The data
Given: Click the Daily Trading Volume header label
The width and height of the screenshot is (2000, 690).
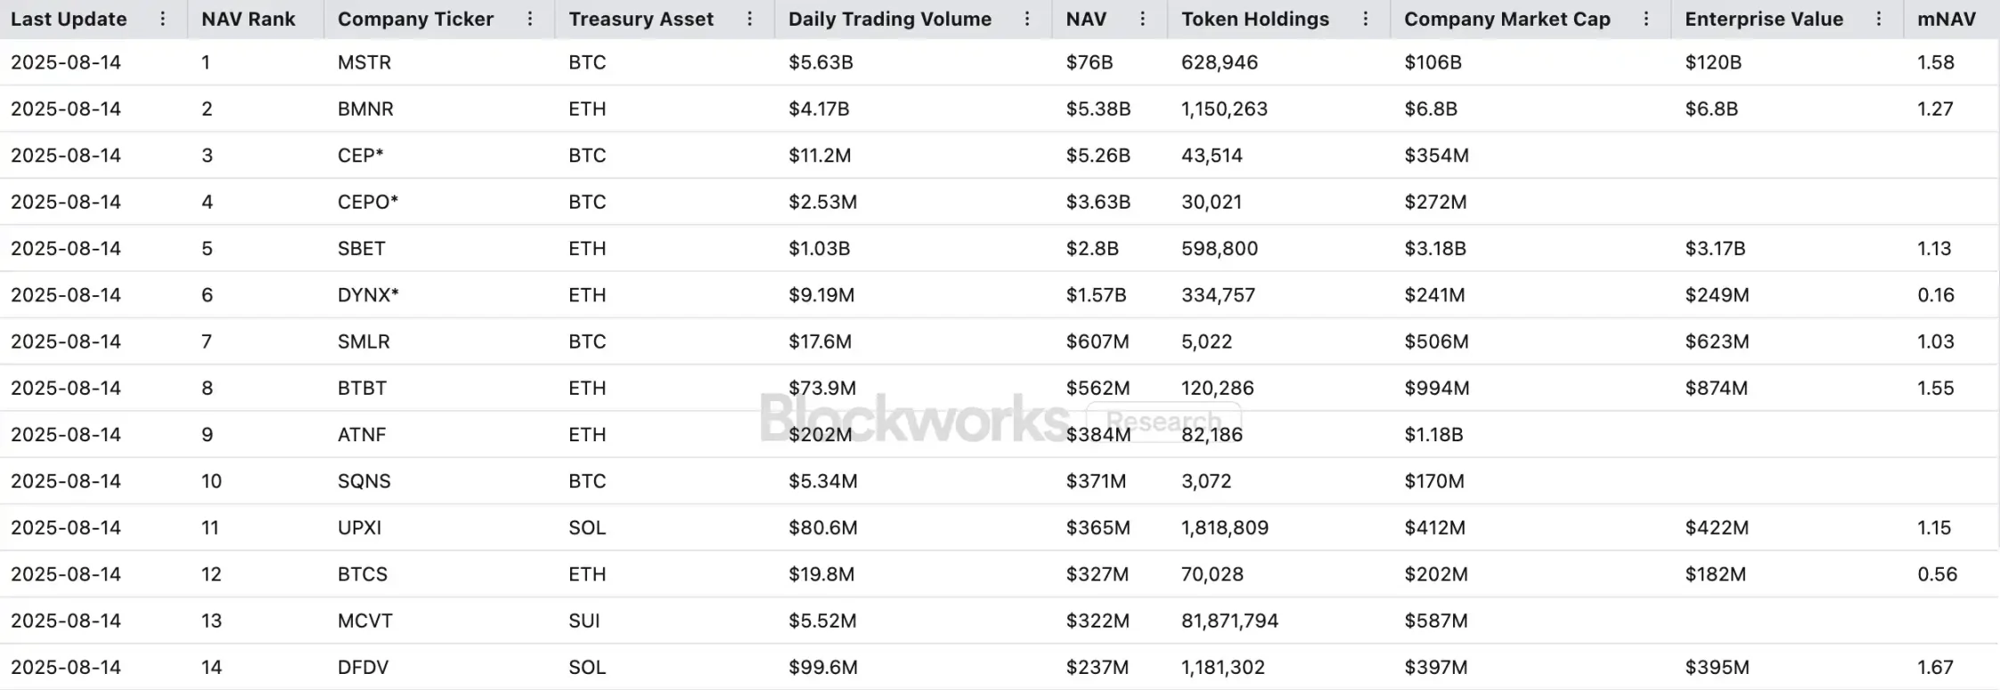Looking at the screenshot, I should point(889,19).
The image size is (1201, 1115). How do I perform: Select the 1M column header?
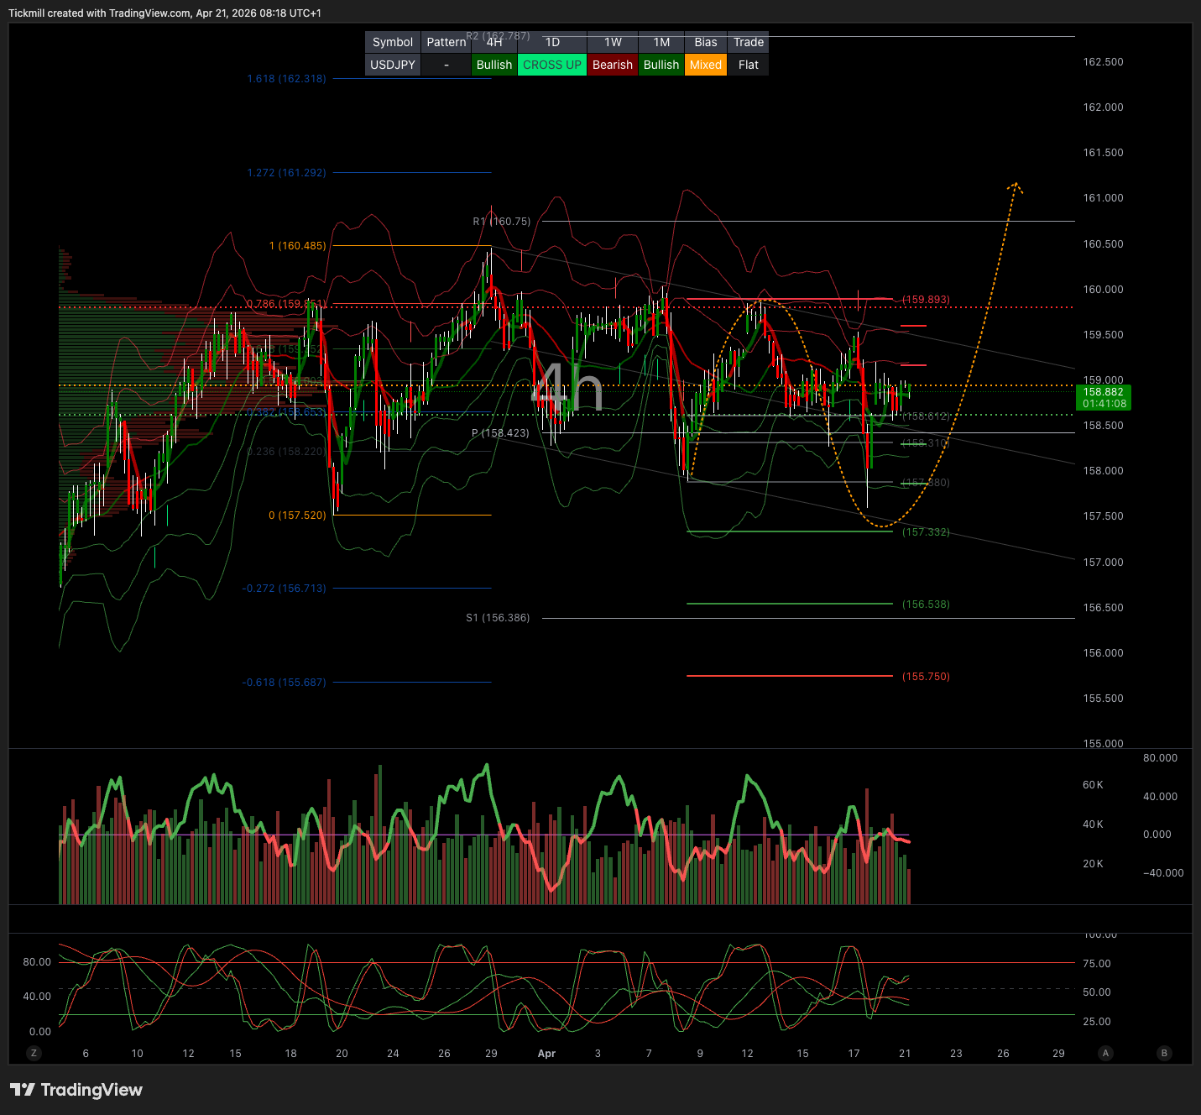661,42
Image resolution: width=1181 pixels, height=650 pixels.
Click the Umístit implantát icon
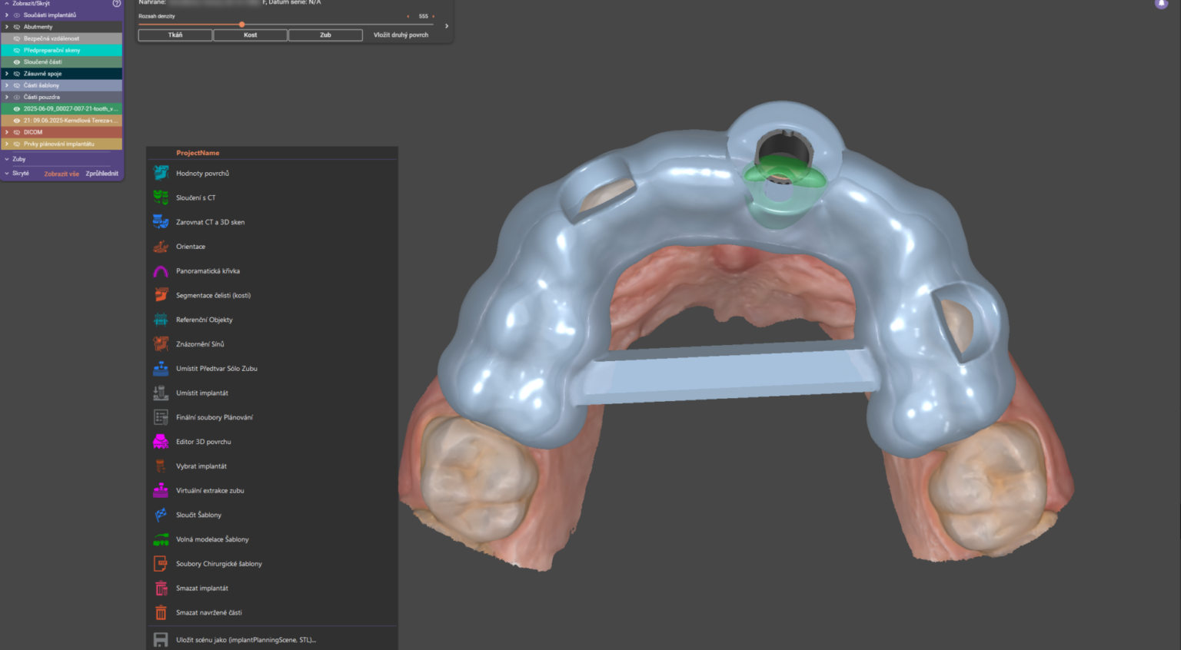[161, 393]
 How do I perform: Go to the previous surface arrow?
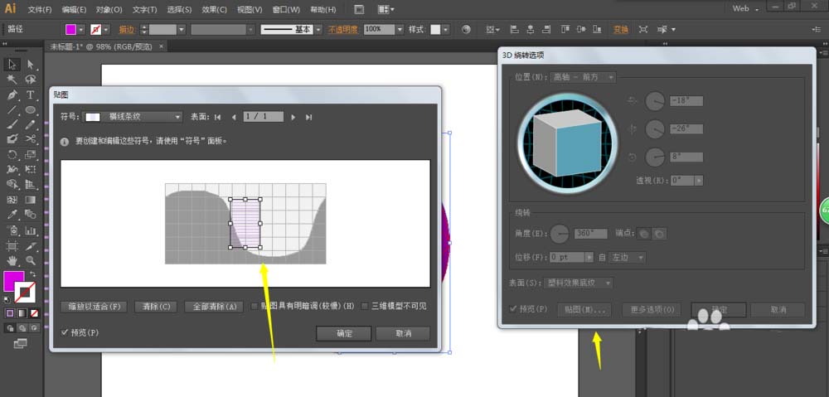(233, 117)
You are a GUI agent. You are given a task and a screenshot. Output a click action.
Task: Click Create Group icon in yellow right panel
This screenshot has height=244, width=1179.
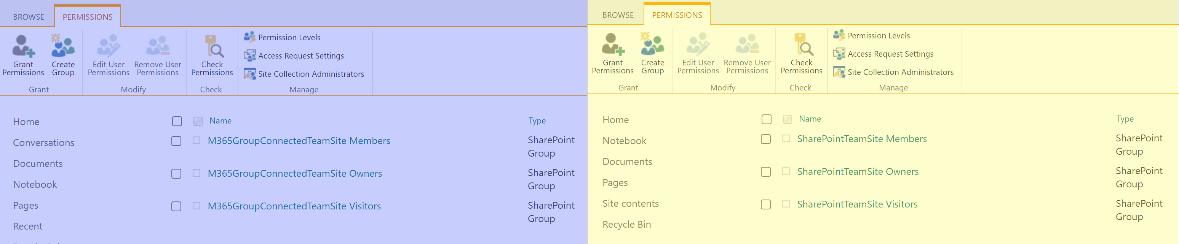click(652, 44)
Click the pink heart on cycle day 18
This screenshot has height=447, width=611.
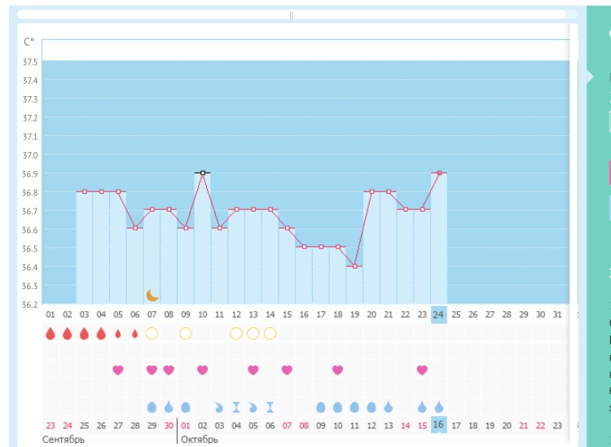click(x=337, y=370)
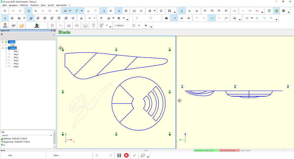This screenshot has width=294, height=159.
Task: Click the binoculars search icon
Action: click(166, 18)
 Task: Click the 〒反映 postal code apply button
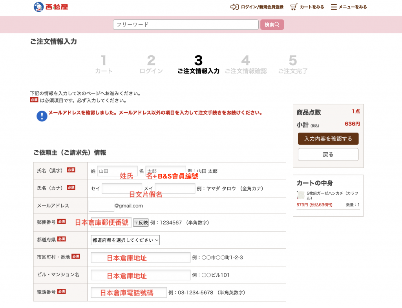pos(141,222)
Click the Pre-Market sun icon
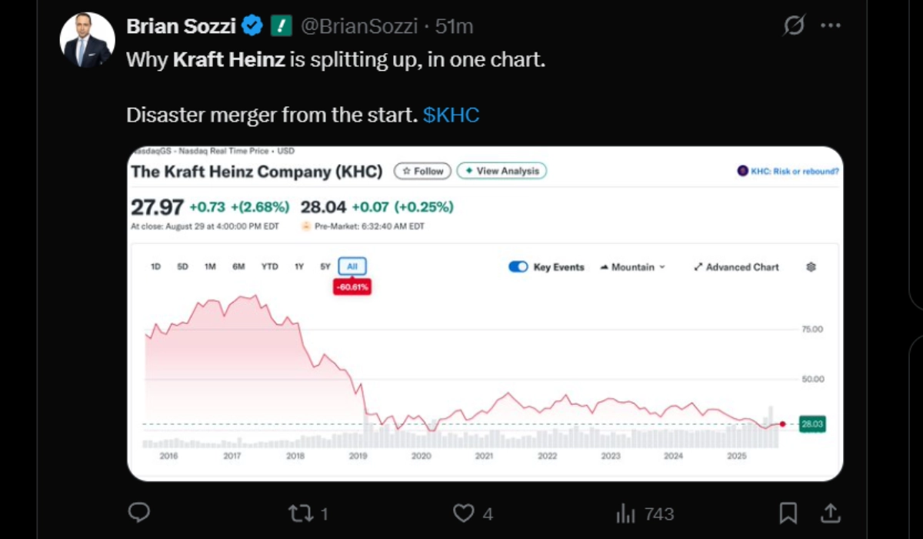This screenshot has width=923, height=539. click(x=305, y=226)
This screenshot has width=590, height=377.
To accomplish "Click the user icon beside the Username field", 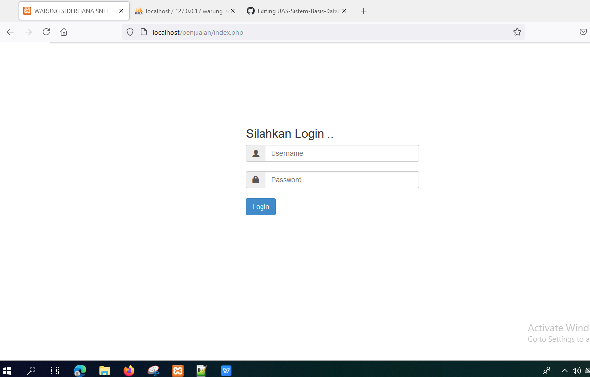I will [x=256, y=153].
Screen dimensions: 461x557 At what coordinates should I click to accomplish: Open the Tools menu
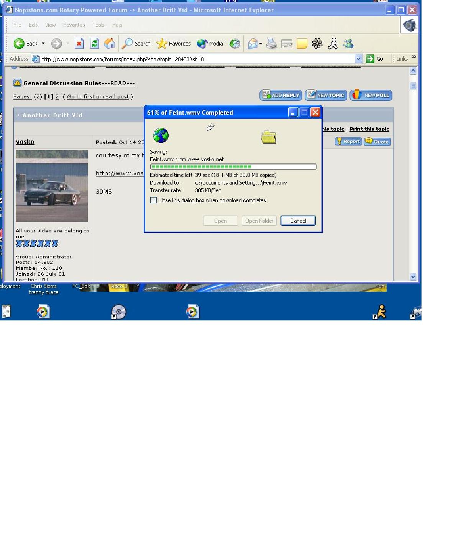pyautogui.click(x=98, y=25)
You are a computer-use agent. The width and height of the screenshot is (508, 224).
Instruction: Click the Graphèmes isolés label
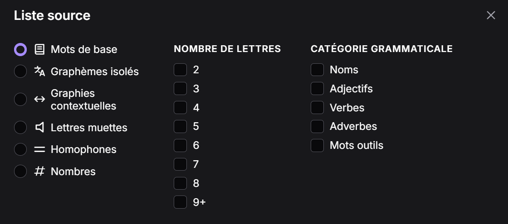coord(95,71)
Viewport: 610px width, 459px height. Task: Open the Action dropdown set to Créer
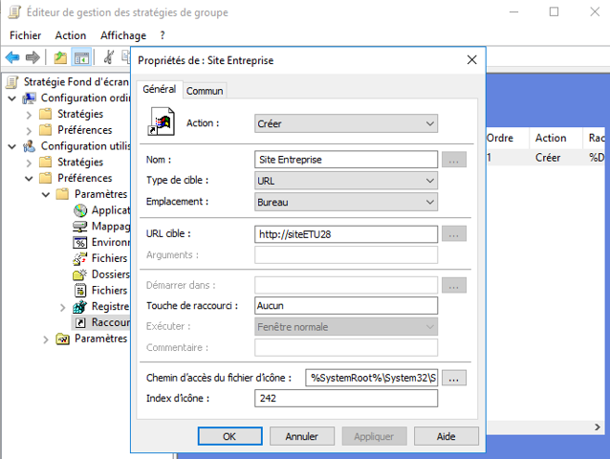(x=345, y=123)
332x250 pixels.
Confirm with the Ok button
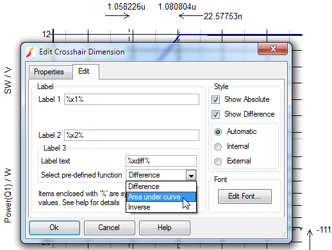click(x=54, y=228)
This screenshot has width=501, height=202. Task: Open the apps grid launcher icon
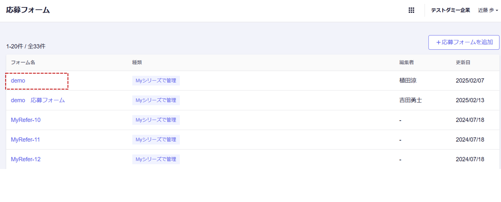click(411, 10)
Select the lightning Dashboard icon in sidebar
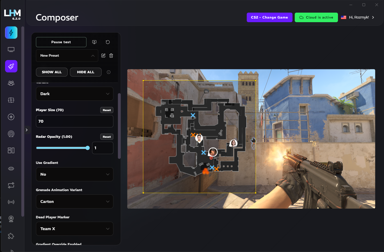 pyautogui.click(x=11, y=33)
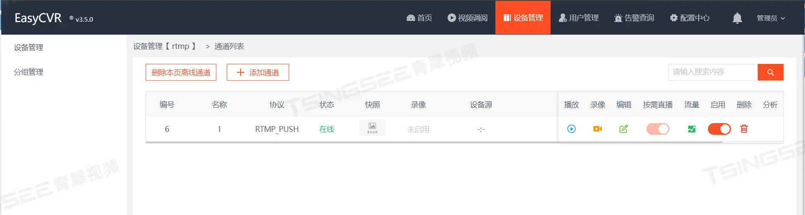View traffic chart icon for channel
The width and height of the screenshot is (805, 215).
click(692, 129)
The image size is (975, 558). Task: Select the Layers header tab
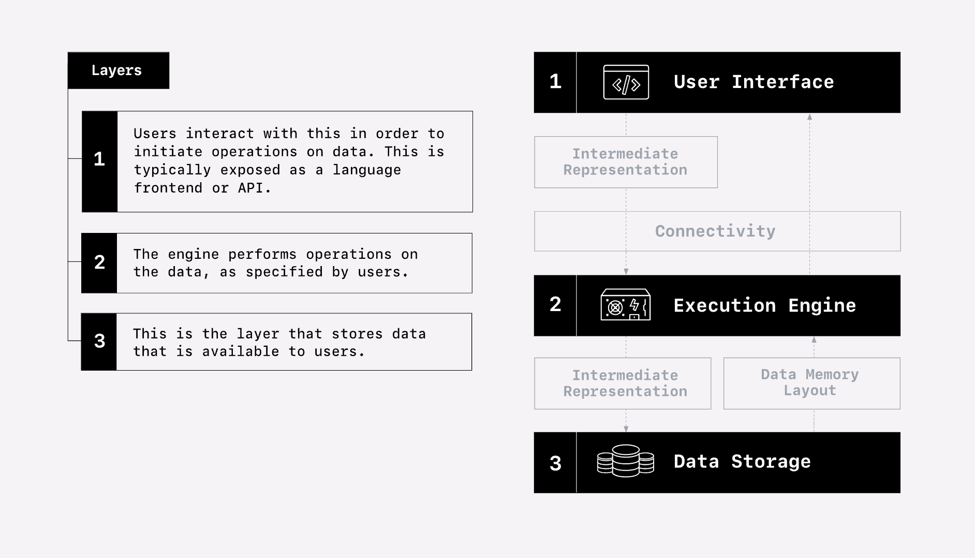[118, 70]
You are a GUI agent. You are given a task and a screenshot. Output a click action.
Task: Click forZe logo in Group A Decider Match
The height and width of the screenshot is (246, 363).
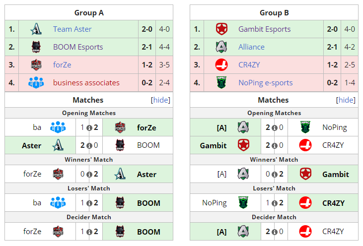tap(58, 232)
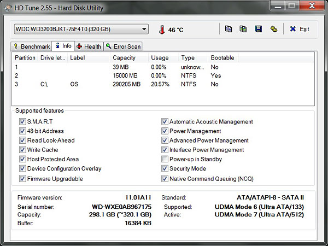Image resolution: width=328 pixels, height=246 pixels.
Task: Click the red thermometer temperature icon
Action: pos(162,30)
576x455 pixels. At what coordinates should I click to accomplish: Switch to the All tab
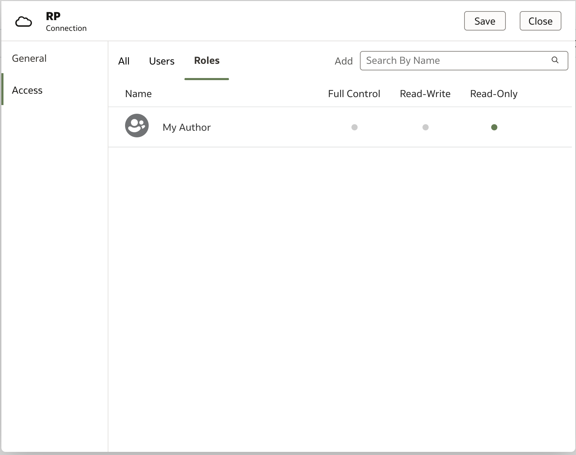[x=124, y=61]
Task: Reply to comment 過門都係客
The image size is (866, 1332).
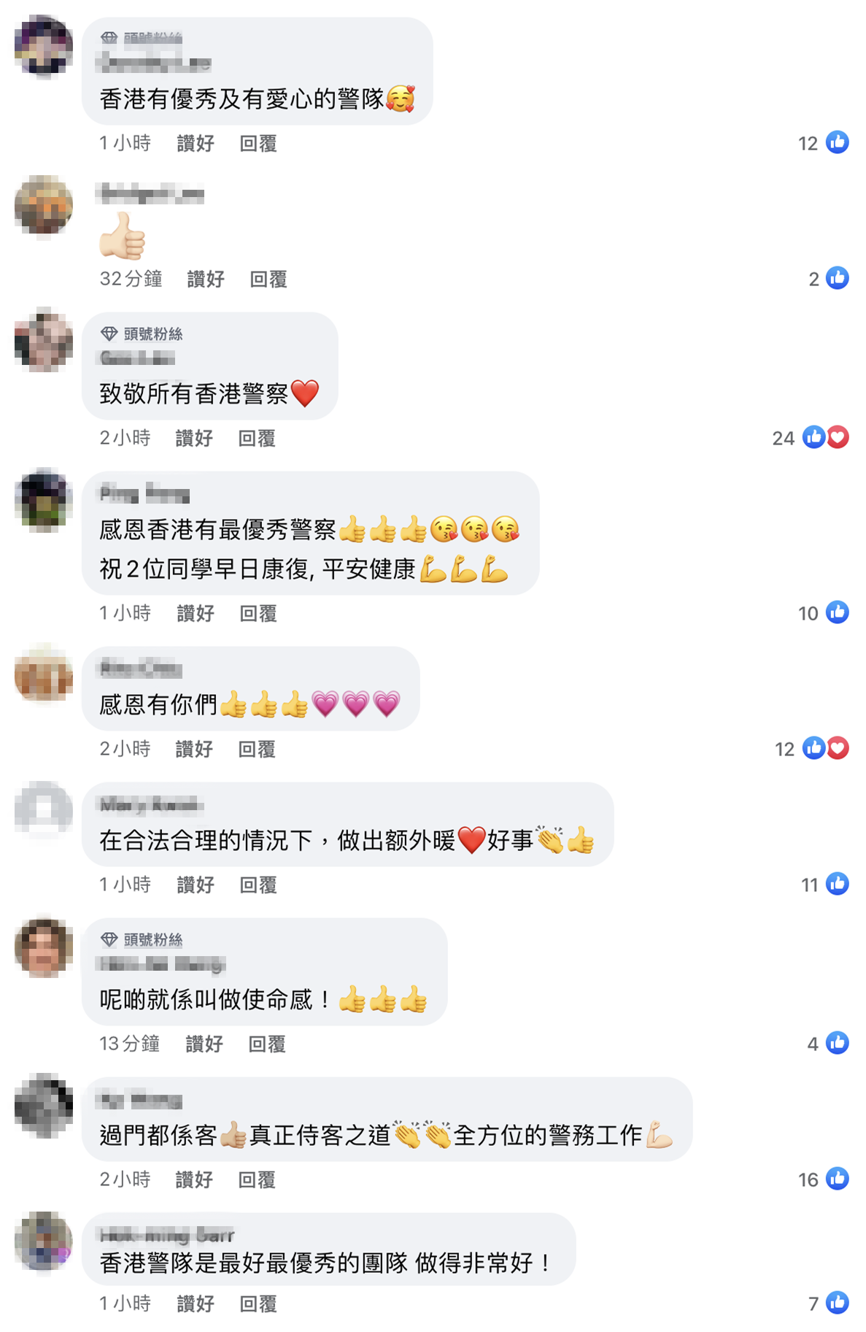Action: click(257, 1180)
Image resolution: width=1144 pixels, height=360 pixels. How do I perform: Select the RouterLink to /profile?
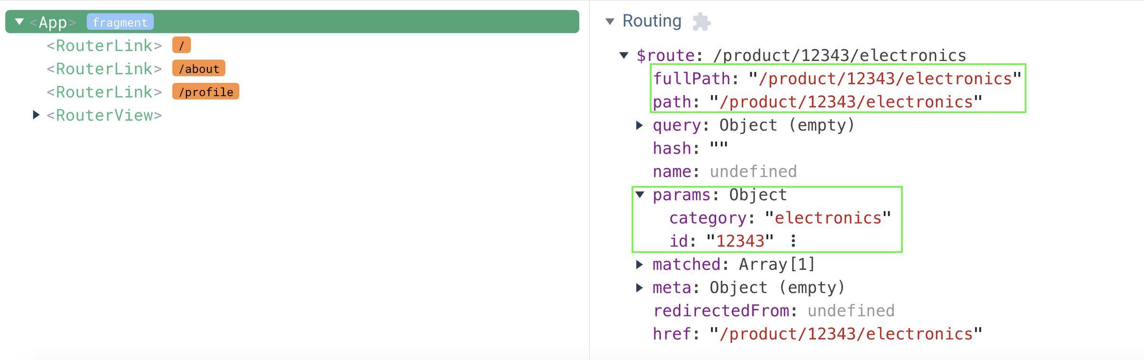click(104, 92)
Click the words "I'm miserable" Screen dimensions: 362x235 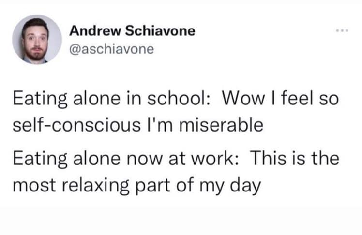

Aim of the exercise
Please transcribe, with no additions, the lines starting at the one that contains "Task: Reply to comment 過門都係客" and running through the last line of the entries, inclusive. Leave the pictures out.

Written response
Task: Reply to comment 過門都係客
The image size is (866, 1332).
Action: click(257, 1180)
Image resolution: width=1144 pixels, height=360 pixels. How do I perform: Select the RouterLink to /profile?
click(104, 92)
Click the words "I'm miserable" Screen dimensions: 362x235 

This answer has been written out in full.